Quando voltaram a Aracaju, Jeffinho organizou movimentada programação cultural e gastronômica. Depois do show de Milton Nascimento, por exemplo, compartilharam a noite e a boemia, cada grupo em sua mesa, com Milton, ídolo adorado, Wagner Tiso e o pessoal da banda. Cheio de emoção e de pinga, Jeffinho ficou rico (como sempre acontece, aliás, quando está melado) e pagou tudo, mais uma vez. 

Em todas as farras, almoços e jantares, a prima não dava um tostão para ajudar na conta e ainda pedia ao garçom que embalasse as sobras, “para o meu cachorrinho”. Na cara de pau, reclamava que os convidados faziam as refeições na rua e não lhe davam uma chance de lhes oferecer aquele jantar especial prometido. 

No domingão, véspera da viagem de volta, todos foram à praia de manhã e em seguida fizeram um almoço de despedida, na melhor churrascaria da cidade, na modalidade espeto mistão no meio da mesa. Jeffinho se esbaldou na carne e nas biritas. À noite, estava cansado. Como teria que dirigir na volta de volta, manhã seguinte, resolveu ficar em casa e repousar. “Então, vou fazer aquele jantarzinho especial que prometi”, exclamou a prima Miudinha, como se estivesse oferecendo a vida eterna. 

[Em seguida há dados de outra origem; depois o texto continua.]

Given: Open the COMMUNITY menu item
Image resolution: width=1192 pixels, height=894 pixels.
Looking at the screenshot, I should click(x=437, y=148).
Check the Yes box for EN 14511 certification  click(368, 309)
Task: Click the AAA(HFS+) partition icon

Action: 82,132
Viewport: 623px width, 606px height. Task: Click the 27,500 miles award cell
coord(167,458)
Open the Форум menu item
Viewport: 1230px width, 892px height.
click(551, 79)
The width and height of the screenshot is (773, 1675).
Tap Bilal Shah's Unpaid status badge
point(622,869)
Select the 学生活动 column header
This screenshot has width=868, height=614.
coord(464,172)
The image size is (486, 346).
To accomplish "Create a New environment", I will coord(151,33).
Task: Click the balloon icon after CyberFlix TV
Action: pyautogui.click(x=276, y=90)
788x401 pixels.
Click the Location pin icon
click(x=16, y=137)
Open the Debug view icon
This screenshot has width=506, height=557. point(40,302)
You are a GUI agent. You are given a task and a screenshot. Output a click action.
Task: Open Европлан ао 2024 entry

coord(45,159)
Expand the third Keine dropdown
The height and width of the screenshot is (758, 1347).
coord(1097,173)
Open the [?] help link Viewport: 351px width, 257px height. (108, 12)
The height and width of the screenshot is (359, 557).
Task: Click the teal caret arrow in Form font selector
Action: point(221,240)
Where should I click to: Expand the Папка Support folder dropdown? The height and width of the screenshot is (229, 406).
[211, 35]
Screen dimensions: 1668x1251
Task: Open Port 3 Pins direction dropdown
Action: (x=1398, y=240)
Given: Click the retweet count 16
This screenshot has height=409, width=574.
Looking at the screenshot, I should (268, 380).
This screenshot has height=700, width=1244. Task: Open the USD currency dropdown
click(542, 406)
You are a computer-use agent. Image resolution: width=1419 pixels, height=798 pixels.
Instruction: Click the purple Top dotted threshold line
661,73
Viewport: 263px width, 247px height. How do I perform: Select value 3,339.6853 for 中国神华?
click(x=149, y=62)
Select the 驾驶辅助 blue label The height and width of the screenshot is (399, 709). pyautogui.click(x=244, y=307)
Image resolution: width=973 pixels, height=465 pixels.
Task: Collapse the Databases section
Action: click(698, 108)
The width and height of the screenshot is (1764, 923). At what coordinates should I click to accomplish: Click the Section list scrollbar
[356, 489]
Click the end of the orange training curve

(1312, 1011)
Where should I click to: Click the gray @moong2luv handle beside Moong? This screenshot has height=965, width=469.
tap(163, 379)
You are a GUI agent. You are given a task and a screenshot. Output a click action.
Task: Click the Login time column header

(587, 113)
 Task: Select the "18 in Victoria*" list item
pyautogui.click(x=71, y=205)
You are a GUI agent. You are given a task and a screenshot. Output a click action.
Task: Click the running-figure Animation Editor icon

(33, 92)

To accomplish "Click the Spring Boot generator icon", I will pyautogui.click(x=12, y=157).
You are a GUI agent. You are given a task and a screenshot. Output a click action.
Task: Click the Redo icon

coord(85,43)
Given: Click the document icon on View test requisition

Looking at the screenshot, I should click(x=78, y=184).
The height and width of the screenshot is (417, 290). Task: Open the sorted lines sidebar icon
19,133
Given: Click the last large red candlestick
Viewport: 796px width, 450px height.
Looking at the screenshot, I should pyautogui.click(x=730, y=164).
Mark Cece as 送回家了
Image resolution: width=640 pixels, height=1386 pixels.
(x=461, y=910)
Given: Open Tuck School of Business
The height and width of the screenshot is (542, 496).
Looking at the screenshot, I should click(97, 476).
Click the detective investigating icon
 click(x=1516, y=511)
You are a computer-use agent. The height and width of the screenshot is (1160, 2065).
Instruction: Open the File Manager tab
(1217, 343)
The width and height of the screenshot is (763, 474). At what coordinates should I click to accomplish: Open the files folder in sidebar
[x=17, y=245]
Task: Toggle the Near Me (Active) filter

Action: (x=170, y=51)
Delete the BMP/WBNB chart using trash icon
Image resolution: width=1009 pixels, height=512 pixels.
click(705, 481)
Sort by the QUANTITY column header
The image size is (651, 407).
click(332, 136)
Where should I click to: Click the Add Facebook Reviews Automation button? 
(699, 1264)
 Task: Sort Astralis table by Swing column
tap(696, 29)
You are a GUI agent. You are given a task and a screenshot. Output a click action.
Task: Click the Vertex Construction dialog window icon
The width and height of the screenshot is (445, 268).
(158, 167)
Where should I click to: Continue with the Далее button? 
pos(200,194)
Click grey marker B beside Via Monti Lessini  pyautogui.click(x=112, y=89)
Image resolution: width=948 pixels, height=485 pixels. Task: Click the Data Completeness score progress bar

Lá pelas 9 da noite, saiu um risoto de frango, branquelo e sem gosto, acompanhado por ele mesmo, sem entradas nem saídas - só um pãozinho dormido que Jeffinho requisitou, para ajudar a empurrar aquela papa insossa. Não rolou nem um suquinho, uma Coca, um vinhozinho, nada... Foi a seco, agravando o sofrimento. 

Ao final do jantar, a prima casquinha ainda curtiu com a cara dos convidados, revelando, às gargalhadas:
“Sabem o que vocês comeram: o peito de frango do espetão misto que sobrou do almoço. Mandei embalar para o meu cachorrinho...”.

Nunca mais Jeffinho visitou a prima casquinha de Aracaju.